À faire:
Recopiez le passage du texte sur les tests de recrutement allant de "Méthode en quatre" à "candidats à l'emploi.", en remplaçant "étapes" par "phases".

Texte à lire:
┌────────

La plupart des recrutements concernent des volumes importants (entre 80 et 100 personnes) et touchent toutes les catégories professionnelles puisque des cadres ont, ainsi, été engagés via ce processus chez Cegetel ou ST Microelectronics. Parfois, plusieurs PME se regroupent. C'est le cas de Capa (48 salariés), à Oyonnax, dans l'Ain, qui a fait partie des premières entreprises de la Plastic Vallée à recourir aux tests des habiletés.

Georges Lemoine a même exporté sa méthode à l'étranger. Nia l'a utilisée en Hongrie, Motorola aux Etats-Unis et Air Austral en Australie. Preuve que la méthode suscite de l'intérêt, il vient d'effectuer une série de conférences en Californie et s'envole, en avril, pour le Brésil, à la demande d'un membre du gouvernement qui souhaite endiguer le flot du chômage... Au total, 350 groupes l'ont utilisée et 35 000 personnes ont été recrutées. Un véritable succès.

Méthode en quatre étapes

La méthode comporte, en fait, quatre étapes. Le point de départ consiste à réaliser une étude particulièrement détaillée des postes à pourvoir afin de définir les habiletés nécessaires pour effectuer ces métiers. La seconde étape repose, ensuite, sur l'élaboration, avec l'entreprise qui souhaite embaucher, d'une série de tests d'évaluation des aptitudes de chaque candidat. Les exercices simulent les savoir-faire et les conditions de travail. Ils sont validés par les salariés en place et proposés, dans un second temps, aux candidats à l'emploi.

Ainsi, pour Accor, tous les faits et gestes des réceptionnistes et des serveurs sont décomposés. L'un des exercices porte, par exemple, sur la reconstitution d'une salle de restaurant, à l'aide de LegoÆ, prévoyant les accès pour handicapés, les zones fumeurs et non-fumeurs, la disposition de la cuisine par rapport à la salle. Un autre test consiste à placer le futur candidat à l'emploi en véritable situation de travail : tout au long de l'exercice, il sera interpellé par une série de clients, il devra préparer une commande, réaliser un inventaire...

Ailleurs, chez PSA Peugeot Citroën, à Sochaux, qui a recruté 50 agents de fabrication en CDD, en 2003, le but d'une des simulations était de réussir à assembler un camion, en équipe de quatre, à partir de pièces de LegoÆ, et à l'aide d'un schéma de montage et d'outils. Le tout, en vingt-huit minutes. Les candidats ont également effectué des montages en aveugle, afin de tester leur habileté tactile. « Sur une chaîne de montage, explique Catherine Lazareth, responsable du secteur automobile, transport-logistique à l'ANPE de Montbéliard, un ouvrier ne peut pas toujours visualiser l'ensemble de la carrosserie. Il doit alors avoir une bonne vision de l'espace pour vérifier la qualité ou la dimension de la pièce. » Dans le bâtiment, la priorité des priorités sera de pouvoir visualiser l'espace. Les exercices porteront, alors, sur la prise des mesures, le calcul des volumes et des surfaces.

└────────

Données recueillies:

┌────────

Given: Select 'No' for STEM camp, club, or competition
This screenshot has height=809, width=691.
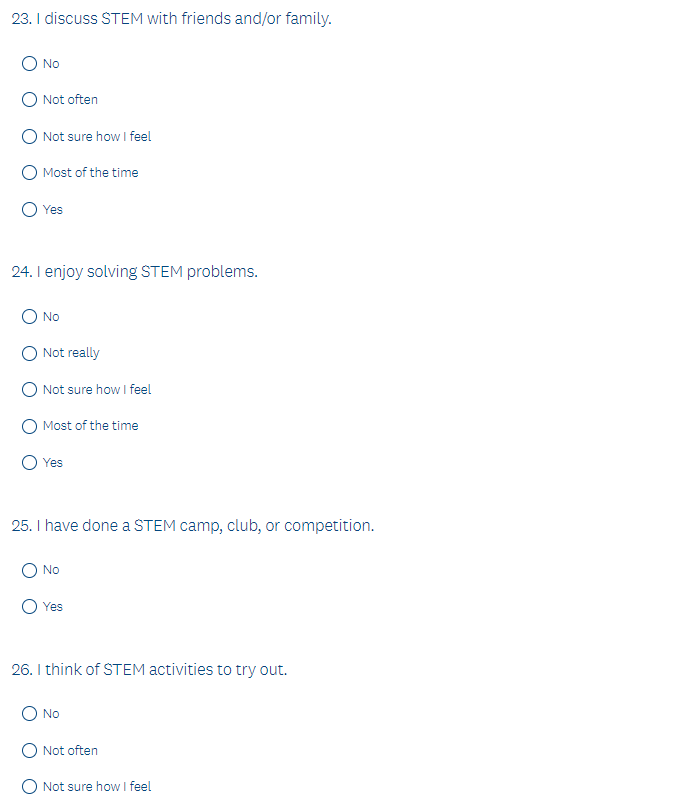Looking at the screenshot, I should pyautogui.click(x=30, y=570).
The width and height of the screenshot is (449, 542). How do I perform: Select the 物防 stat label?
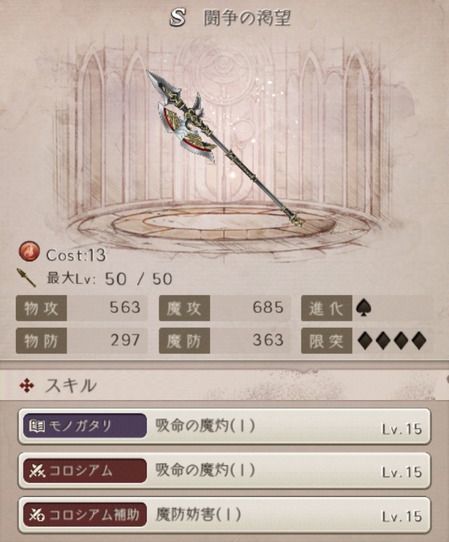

└────────

Réponse écrite:
Méthode en quatre phases

La méthode comporte, en fait, quatre phases. Le point de départ consiste à réaliser une étude particulièrement détaillée des postes à pourvoir afin de définir les habiletés nécessaires pour effectuer ces métiers. La seconde étape repose, ensuite, sur l'élaboration, avec l'entreprise qui souhaite embaucher, d'une série de tests d'évaluation des aptitudes de chaque candidat. Les exercices simulent les savoir-faire et les conditions de travail. Ils sont validés par les salariés en place et proposés, dans un second temps, aux candidats à l'emploi.